Much of the Grill's success is also credited to its location, within walking distance of many talent agencies.
But these days, getting Brad Pitt or George Clooney to eat your $42 Kobe beef steak instead of your neighbor's $42 spicy-tuna wonton fantasy requires early action—not just a nice address.
"From the get-go, new restaurants are making sure concierges in the area send people their way," explains one veteran restaurant publicist. "They mail press kits with cover letters to the agencies, inviting them to have their holiday parties at the new restaurant. Event planners are often hired away from other restaurants just because of their client lists."
Other restaurateurs get an early advantage by starting out in the whoop-whoop club promotion business. The nearly 10-year-old Sushi Roku—raw fish supplier to stars ranging from Jennifer Aniston to Jessica Simpson—is co-owned by a very clever man named Lee Maen. Maen and his crew used to run hot places like Gem on Melrose.

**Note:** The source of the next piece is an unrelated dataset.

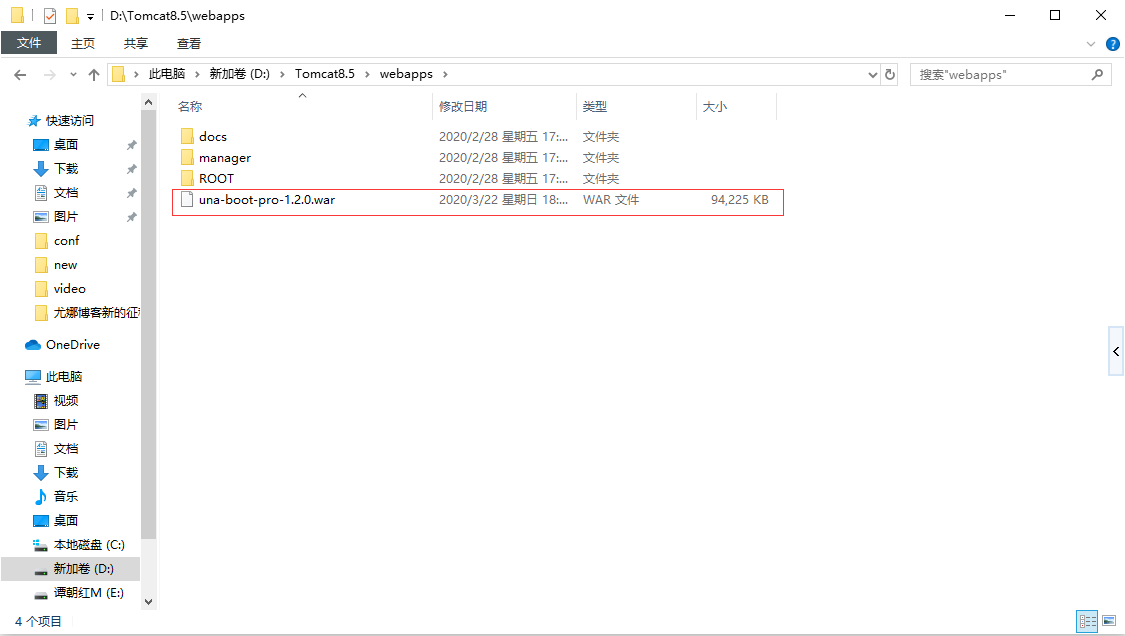Click inside the webapps search box
The width and height of the screenshot is (1125, 636).
(x=1002, y=75)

"You get to know the trendy crowd," Maen explains to this B!tch, "and then, as soon as we opened the restaurant, we were able to bring them there."
Hence, in 2002, when some dude needed a place to pitch a movie called Snakes on a Plane to a guy at New Line, Sushi Roku provided the necessary ambience.
Performers also like to hang there: One London tabloid nearly soiled its knickers reporting a recent run-in between Nick Lachey and Jessica Simpson's dad, Joe, at Sushi Roku's Santa Monica location. Clooney and Pitt also go there, Maen says, in part because the staff knows exactly what they want.
"Brad Pitt doesn't want to be bothered so much, so we'll seat him in a less exposed area," Maen says. "But George Clooney loves talking to people, so he'll sit wherever."
One other sure way to turn a mere eatery into a scene: power investors. Ryan Seacrest and Tori Spelling are both shareholders at Sushi Roku, for example, as are a ton of well-connected agents, investment advisers and money managers, all of whom attract scads of new power diners.
"When we bring in a new investor, we don't just do it for their money," Maen tells this B!tch. "We do it because they're going to add something of value."
Like Nick Lachey glaring at Joe Simpson: Not just valuable, priceless.